** Opening Records supplied block **

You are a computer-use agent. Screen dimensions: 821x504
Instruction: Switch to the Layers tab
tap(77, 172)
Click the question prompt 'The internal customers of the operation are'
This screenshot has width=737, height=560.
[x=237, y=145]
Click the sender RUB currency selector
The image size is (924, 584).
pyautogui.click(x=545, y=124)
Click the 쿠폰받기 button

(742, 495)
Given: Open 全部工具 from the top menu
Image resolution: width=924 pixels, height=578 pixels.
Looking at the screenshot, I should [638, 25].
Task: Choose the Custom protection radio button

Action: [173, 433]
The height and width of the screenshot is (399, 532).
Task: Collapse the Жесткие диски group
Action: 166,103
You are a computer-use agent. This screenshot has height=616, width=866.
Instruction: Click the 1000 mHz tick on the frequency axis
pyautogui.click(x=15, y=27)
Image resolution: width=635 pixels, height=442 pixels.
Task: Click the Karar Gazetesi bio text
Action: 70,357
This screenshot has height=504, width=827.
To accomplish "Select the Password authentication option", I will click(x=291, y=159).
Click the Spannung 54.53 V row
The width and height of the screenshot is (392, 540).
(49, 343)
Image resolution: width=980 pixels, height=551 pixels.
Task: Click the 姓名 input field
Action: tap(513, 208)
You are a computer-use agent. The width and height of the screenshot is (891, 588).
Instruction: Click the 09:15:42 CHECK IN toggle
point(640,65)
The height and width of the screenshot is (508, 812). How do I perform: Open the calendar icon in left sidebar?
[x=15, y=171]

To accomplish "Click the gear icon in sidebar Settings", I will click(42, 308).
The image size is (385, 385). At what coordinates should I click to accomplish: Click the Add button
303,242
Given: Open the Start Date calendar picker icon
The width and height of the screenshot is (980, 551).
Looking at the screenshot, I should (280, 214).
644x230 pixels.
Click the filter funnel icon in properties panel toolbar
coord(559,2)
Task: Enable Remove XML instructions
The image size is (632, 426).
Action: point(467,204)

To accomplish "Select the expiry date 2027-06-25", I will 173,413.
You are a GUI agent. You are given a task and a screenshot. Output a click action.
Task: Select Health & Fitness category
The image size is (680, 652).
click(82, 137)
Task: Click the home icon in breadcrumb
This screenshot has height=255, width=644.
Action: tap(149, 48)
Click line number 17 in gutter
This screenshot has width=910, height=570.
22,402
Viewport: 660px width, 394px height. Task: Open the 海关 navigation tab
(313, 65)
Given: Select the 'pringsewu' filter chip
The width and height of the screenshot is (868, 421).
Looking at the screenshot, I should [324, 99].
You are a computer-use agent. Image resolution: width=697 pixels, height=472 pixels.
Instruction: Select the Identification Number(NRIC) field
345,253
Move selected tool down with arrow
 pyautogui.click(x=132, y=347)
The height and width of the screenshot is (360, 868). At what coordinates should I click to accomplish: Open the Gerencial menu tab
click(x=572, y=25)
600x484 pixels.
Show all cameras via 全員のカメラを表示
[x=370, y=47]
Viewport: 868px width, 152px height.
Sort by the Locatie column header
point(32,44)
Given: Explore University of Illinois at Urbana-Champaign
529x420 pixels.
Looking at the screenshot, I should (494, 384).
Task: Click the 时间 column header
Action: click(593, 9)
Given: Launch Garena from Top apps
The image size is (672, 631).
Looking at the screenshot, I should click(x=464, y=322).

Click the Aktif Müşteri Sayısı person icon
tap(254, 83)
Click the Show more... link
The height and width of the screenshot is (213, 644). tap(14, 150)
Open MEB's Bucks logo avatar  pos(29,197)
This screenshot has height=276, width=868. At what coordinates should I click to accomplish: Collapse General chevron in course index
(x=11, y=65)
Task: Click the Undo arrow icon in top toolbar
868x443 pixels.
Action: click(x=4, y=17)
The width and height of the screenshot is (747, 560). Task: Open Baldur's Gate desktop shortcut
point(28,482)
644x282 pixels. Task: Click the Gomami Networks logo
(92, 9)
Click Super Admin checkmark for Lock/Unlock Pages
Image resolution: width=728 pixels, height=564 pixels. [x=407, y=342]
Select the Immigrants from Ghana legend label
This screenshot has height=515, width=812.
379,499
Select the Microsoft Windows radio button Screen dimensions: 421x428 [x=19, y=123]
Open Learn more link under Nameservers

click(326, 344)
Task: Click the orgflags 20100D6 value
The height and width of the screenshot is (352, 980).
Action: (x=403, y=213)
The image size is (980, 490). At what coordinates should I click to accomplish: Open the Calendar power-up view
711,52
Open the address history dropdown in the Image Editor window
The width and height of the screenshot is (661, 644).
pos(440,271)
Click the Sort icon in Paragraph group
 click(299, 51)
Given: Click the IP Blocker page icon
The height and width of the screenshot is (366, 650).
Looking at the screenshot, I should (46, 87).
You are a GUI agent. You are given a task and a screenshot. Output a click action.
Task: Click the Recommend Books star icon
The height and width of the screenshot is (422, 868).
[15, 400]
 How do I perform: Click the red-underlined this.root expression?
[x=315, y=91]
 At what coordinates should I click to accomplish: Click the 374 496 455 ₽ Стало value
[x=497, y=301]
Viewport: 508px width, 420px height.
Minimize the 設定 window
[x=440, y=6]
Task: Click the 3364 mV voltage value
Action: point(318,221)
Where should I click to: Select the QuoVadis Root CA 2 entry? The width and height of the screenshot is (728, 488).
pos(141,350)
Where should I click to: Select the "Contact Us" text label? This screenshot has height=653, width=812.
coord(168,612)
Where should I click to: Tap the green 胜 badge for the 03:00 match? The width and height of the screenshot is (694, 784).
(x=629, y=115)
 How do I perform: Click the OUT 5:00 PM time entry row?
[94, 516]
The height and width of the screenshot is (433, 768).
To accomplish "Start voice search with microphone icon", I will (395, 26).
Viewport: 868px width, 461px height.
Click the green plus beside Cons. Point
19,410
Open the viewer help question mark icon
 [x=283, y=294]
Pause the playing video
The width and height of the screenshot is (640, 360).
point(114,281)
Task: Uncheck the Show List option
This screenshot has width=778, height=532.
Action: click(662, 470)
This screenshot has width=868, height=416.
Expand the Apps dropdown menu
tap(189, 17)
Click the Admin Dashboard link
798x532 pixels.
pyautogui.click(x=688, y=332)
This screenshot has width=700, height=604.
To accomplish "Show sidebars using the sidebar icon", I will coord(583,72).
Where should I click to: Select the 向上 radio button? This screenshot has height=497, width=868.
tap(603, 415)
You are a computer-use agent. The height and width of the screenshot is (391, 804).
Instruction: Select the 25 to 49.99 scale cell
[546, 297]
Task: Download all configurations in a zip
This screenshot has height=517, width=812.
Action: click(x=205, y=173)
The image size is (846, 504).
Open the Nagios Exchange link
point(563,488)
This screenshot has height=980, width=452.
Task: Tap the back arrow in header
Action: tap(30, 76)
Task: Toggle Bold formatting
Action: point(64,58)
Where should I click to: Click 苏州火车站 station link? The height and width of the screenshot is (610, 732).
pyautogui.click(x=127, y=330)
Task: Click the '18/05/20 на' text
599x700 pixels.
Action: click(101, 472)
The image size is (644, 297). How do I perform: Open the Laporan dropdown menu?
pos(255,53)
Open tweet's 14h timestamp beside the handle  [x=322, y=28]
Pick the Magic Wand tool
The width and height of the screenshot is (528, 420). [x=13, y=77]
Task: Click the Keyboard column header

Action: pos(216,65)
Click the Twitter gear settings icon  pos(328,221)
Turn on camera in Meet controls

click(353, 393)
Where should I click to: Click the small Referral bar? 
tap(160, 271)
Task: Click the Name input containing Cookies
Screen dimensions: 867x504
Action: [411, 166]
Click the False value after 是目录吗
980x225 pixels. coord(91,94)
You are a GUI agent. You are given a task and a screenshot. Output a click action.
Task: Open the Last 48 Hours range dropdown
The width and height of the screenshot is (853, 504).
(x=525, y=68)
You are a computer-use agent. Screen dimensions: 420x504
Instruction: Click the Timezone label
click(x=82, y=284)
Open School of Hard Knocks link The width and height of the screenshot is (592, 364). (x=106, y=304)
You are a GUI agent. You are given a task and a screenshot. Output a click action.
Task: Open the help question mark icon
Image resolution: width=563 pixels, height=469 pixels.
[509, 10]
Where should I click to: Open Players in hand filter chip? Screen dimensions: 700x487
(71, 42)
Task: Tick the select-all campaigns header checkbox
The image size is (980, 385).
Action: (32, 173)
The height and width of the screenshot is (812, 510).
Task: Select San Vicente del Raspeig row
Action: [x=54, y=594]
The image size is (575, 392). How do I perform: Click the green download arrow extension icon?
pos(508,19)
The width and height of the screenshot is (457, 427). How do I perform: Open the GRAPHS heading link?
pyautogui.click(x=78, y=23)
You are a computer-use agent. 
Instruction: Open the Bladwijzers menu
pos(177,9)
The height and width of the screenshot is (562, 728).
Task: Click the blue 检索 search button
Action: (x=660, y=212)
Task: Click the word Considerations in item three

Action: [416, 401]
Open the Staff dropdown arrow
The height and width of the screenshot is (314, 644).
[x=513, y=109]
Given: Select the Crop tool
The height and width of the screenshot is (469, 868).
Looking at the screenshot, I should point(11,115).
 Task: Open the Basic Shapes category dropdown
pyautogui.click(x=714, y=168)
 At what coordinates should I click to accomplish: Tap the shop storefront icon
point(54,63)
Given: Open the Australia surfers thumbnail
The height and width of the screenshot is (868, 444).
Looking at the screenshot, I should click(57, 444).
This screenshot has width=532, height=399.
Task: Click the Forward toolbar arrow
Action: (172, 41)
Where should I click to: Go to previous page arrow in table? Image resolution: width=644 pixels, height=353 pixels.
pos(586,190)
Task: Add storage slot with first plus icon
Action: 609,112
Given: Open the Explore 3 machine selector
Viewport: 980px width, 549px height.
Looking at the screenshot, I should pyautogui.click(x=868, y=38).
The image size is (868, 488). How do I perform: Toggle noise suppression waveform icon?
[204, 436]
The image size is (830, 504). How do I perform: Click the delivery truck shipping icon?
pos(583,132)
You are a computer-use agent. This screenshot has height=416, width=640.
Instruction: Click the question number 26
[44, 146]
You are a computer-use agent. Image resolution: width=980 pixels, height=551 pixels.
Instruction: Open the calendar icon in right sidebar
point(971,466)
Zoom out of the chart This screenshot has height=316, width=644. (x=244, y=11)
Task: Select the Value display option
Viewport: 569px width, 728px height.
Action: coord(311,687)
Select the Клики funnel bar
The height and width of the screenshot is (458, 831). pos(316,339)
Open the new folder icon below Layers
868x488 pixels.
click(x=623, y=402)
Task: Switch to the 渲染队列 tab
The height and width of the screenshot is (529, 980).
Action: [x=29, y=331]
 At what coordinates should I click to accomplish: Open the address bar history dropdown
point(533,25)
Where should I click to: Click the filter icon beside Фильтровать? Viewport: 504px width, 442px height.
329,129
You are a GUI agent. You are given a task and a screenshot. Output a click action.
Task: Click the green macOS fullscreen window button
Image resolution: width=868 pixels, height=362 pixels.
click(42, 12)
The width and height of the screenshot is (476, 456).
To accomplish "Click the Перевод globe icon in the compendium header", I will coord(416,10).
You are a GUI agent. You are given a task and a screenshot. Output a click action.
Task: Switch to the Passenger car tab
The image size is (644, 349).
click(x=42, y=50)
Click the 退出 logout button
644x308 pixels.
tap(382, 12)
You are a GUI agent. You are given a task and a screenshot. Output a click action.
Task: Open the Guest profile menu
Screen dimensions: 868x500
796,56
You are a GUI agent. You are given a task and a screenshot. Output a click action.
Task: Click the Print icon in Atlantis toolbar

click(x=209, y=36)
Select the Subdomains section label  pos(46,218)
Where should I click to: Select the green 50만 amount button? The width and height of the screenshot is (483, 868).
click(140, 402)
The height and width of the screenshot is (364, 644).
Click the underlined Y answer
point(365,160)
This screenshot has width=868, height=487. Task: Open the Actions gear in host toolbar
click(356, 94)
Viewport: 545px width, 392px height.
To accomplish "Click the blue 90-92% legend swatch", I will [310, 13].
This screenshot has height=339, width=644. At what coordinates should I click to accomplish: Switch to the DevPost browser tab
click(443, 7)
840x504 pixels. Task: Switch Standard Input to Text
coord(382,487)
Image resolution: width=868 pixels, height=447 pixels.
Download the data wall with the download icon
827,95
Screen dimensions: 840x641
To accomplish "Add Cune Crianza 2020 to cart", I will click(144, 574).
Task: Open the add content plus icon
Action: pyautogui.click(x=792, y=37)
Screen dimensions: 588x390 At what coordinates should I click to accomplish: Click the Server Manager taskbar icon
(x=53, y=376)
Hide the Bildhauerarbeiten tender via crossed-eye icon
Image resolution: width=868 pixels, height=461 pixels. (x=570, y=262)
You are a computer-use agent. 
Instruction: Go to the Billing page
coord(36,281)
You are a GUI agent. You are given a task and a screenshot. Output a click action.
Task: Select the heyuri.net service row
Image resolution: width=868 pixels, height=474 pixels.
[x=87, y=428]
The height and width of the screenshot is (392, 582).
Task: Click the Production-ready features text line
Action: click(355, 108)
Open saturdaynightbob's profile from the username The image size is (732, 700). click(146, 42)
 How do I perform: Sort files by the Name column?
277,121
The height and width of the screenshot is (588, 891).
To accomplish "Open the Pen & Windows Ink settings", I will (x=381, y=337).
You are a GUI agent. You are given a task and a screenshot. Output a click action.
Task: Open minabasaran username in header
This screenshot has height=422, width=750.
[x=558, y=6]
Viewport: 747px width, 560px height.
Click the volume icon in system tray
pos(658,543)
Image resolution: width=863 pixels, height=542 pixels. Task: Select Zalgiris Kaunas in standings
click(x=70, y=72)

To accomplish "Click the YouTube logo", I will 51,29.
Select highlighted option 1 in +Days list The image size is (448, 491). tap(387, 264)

** Closing Records supplied block **

**What is expected:** Only the count, no other text: how many lines in the listing above hold "username"?

**Exercise solution:** 2